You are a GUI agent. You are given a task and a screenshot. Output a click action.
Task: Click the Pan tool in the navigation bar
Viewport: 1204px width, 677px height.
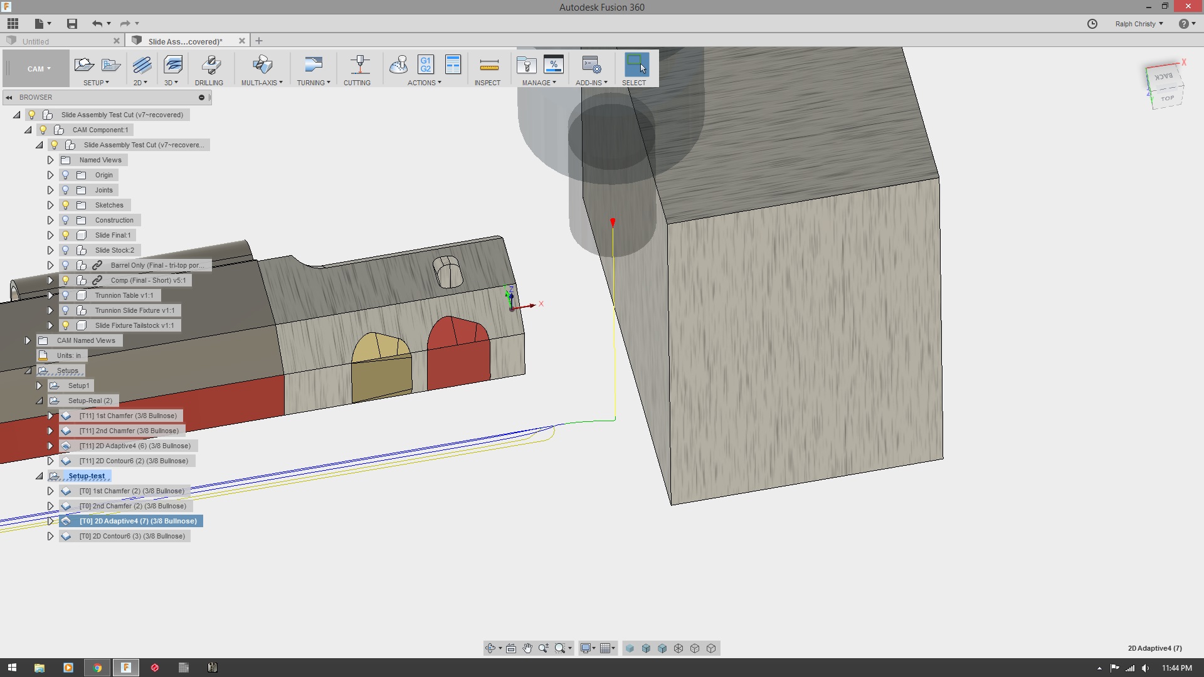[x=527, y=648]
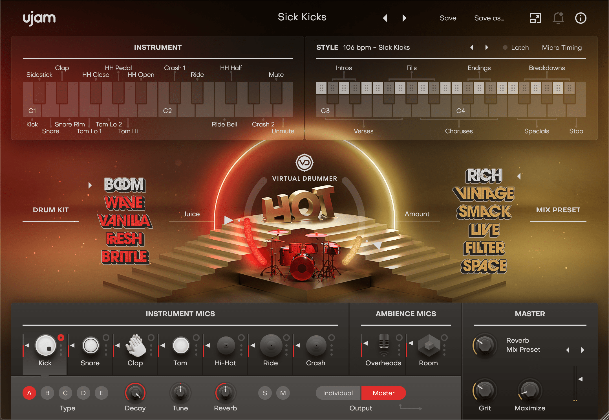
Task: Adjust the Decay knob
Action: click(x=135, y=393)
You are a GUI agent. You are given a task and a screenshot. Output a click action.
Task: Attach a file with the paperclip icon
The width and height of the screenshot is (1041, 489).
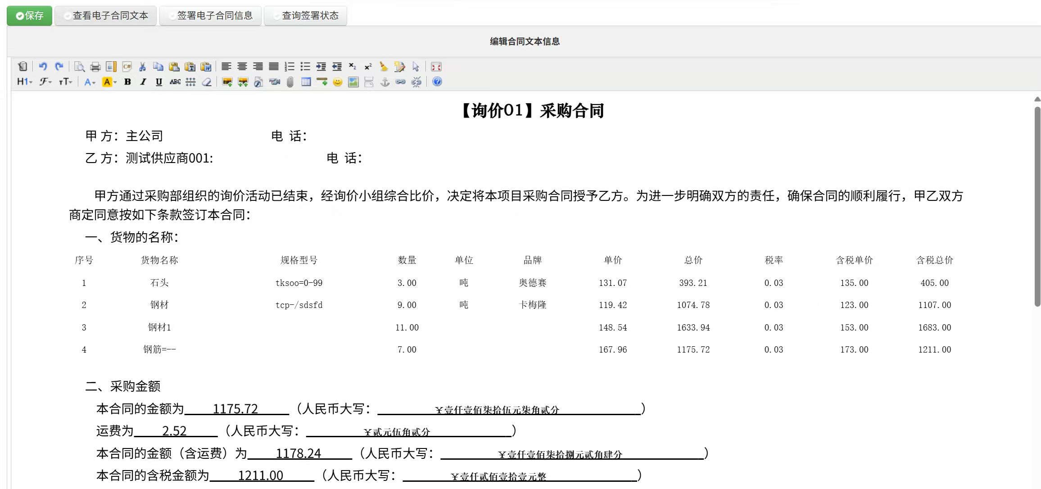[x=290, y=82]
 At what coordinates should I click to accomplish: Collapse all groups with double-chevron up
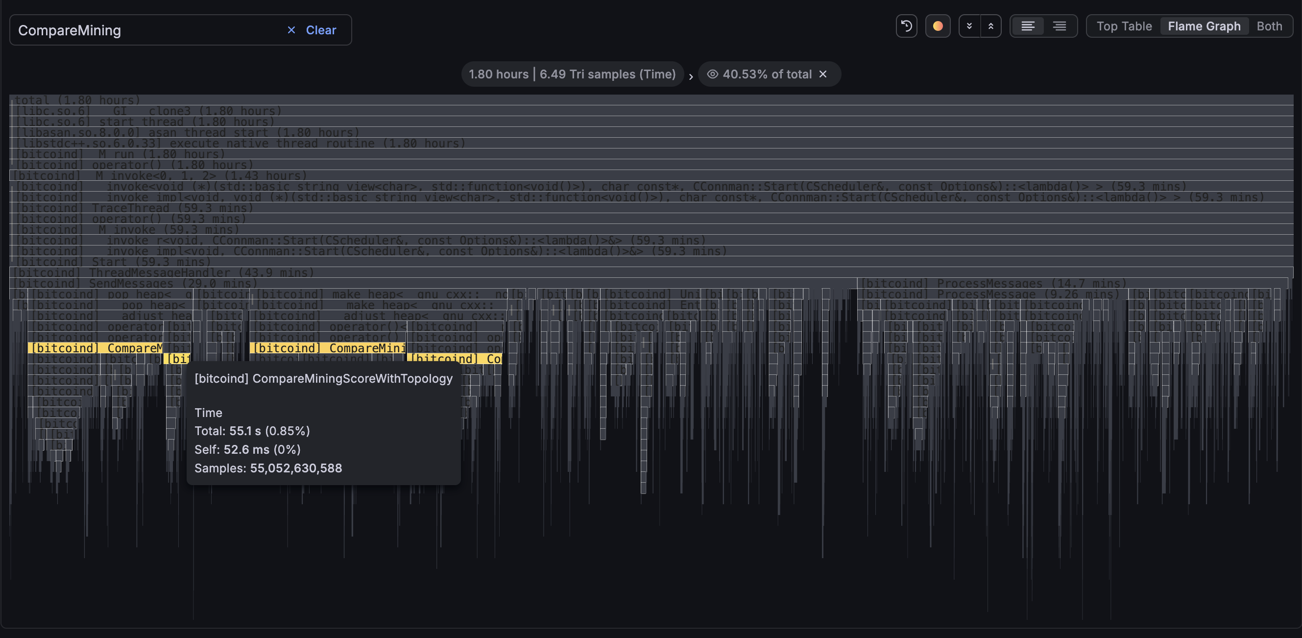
- - - -
EXERCISE DIRECTIONS
Return word for word the line bearing "Task: Attach a file with the paperclip icon" and every later line of the entries, but none of the pictures.

OUTPUT OF THE TASK
Task: Attach a file with the paperclip icon
The width and height of the screenshot is (1041, 489).
[x=290, y=82]
 At what coordinates should I click to accomplish: Collapse all groups with double-chevron up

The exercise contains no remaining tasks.